他双目中那挥之不去的黯然微光,直入他心中最脆弱的角隅。还有他略带歉意笑着,问话的语气仿佛时时担心触怒他般如履薄冰。他的失魂落魄,他的故作轻松,令言麟心中一紧,几近窒息。

好像在那种窒息中,他只要一闭上眼,就觉得景赫依然还在他耳边低语,气息吹过他脖颈间,温柔地留下吻痕。他却冷酷地将这温柔扼杀。

在退却什么?只是因为自己那可怜的傲骨?

梁府门前,梁言敬的面色自朝堂就未舒展过。长兄如父,愈难琢磨言麟的心思,他就愈发觉得他难以掌控,此时他更执拗地等他回来质问。

等他终于出现,他抢上一步堵住他去路,似是要训斥一番,言麟抬头望他一眼,完全没有试图捕捉兄长责备的神情,为自己这两日的不敬和混乱开脱。

他只道:我已见过陛下了。

这句话将梁言敬即将开口的谆谆教诲堵了回去。

他只得悻悻地道:言麟,有人在等你,已等候多时。

言麟漫不经心:哦,是哪位大人么?

不,是一个少年。

少年?

言麟懒得去寻思,径直步入院内,那少年似曾相似的一条身影首次在白日中看到,一见梁言麟,他便脚下生风笑着迎上,朗声道:梁大哥!

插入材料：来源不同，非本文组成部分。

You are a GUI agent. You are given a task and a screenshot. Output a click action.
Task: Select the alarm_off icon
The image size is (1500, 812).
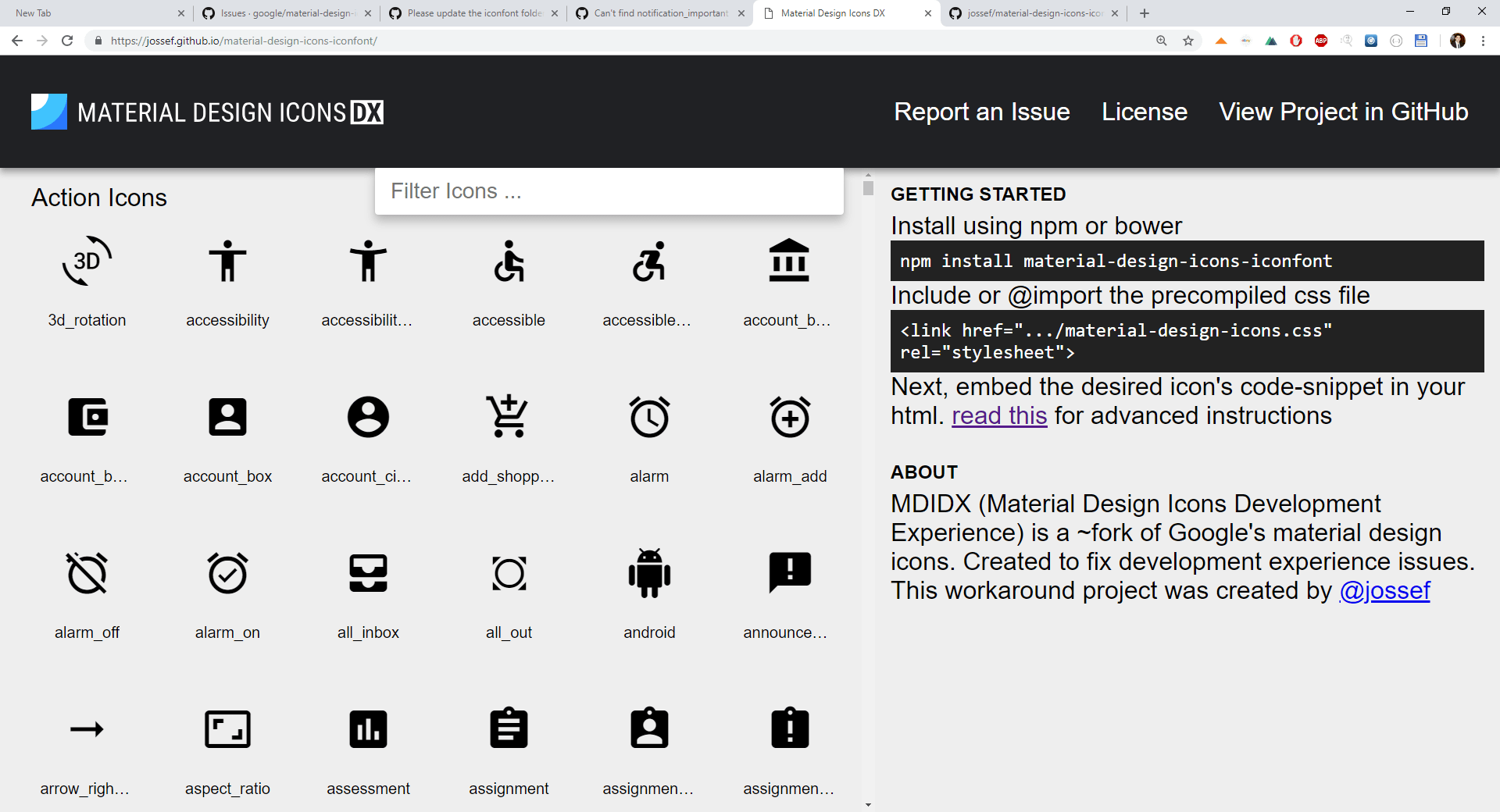click(87, 573)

你竟敢来找我?看到沈悠游毫不羞怯,言麟冷冷哼了一声。

沈悠游为什么不敢来找梁大哥?沈悠游又如那晚纵声大笑道:连武昀将军那种严苛得几乎不近人情的人,我都试探过,梁将军又怎能错过呢?

他语气里的少年老成,似是多年四处奔走的磨练。

言麟道:你真有胆量,还能活着找到我!你找我又为的是什么?

沈悠游坦然接受他稍含讥讽的称赞:多谢梁大哥称许……沈悠游敬佩你的武艺为人,此次拜访,还望受你提携!

这种直白,倒是年轻人不加掩饰的坦率直接。

言麟已经心事重重,只求一片清净,故断然拒绝道:你快走吧,我无心于此。

沈悠游追随他欲步入内室的脚步问道:那要怎样,你才能将我放入眼中?

言麟无可奈何叹气道:以你的武学修为和志气,已称得上数一数二,又怎会有人看低你?只是我无意于此,你何必来追问?

沈悠游锲而不舍,竟大胆伸手挡住他道:我知道,在下如今只是一名籍籍无名的小卒,不值一提,所以愿追随梁大哥左右,极尽所能做事,他日沈悠游必定会出人头地!

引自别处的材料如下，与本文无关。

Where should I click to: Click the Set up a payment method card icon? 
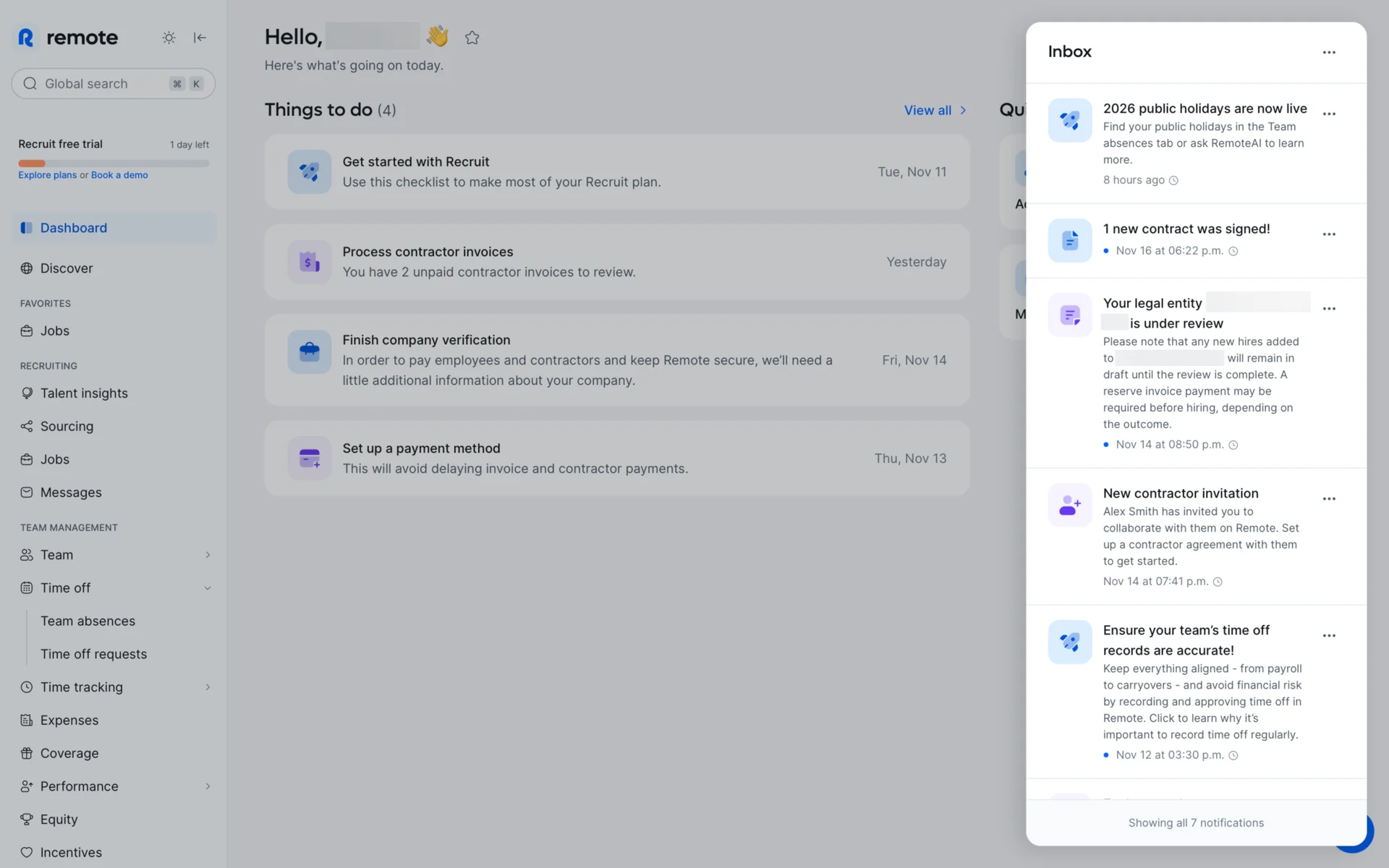click(309, 459)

言麟问道:既然你要追随,为何不去找景赫,若有君王提拔,不是更易扬名立万?

沈悠游道:我已受恩与他……陛下,若冒然前去,不过是为他凭添琐事,梁将军久历战火,与陛下并肩而战,追随梁将军更能磨砺斗志,亦与追随陛下无异。……梁大哥,沈悠游愿为王朝出生入死,赴汤蹈火!

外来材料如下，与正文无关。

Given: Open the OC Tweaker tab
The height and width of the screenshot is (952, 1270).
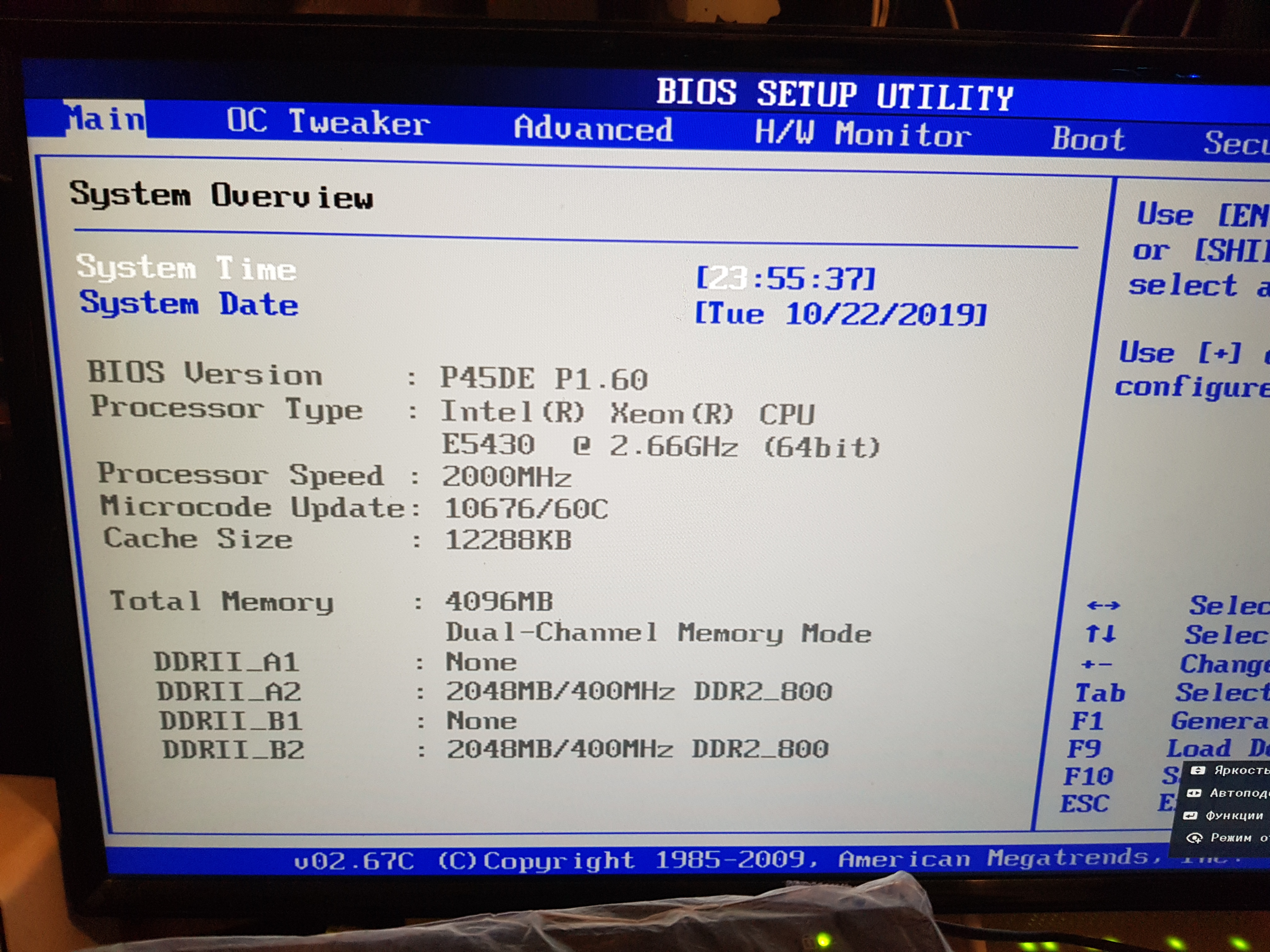Looking at the screenshot, I should coord(328,122).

听着沈悠游振振有词,言麟摇头道:……你什么都不用做,也不用降贵纡尊,更不用再来找我,你我不属于同一种人。

沈悠游道:怎么会呢?梁大哥与我,都甘愿为王朝大计奔波,心之所向不约而同……

你错了!如今这种局面,是谁也料不到的,王朝大计?言麟干笑了一声,怕是连景赫自己,都从未想到过这个词……你还是走吧。

孰料沈悠游将手一挥,西面八方的半空之中倏忽飞来几个人影,看不清来路,辨不出身形,已稳稳停落在院中,朝梁言麟跪拜下来,那些人面无表情,却恭敬非常。

沈悠游问道:梁大哥,你可知晓南宫全?

东南朔城城主南宫全,言麟从容答道:曾与嶔啸堂齐名,只是未曾与其谋面,内中详情只知一二而已……你与朔城是何关系?

梁大哥此言过矣,朔城不过小小一座城池,怎能与当初的名震四方的嶔啸堂相比?更不用说如今的王朝,我只是曾受恩与南宫尊主,他亦敬仰陛下与王朝多位贤才,希望受到陛下重用!

原来如此……怪不得你如此熟悉宫中情形,言麟瞥一眼地上俯首的那几人:朔城实力一向不容小觑,想必各处都已安插高手。

是。沈悠游干脆地答道:纵然高手遍布,也只是为了私下保护王朝安危,梁大哥,你可知有不少祸乱朝纲的人,还在暗中窥视?

那又怎样?

明枪易躲暗箭难防,沈悠游愿意在暗处除去这些人,为王朝荡尽贼寇!

言麟正欲开口,沈悠游似是害怕言麟再度拒绝,不由分说扔下一句:还望梁将军安好!便与那几人魅影一般尽速离去了。

院中空落,就好像刚刚未有人来过。

言麟不由叹息。

野心勃勃之人,史册上从未间断。这少年,日后又会怎样翻云覆雨?

沈悠游所言不虚。

不出数日,便有动作与消息便弥延起来。通缉逃犯的首级莫名高悬在清晨的城楼之上,面目骇人。无人清楚他是在何处被寻到,如何被枭首,又是被何人无声无息悬挂在城楼。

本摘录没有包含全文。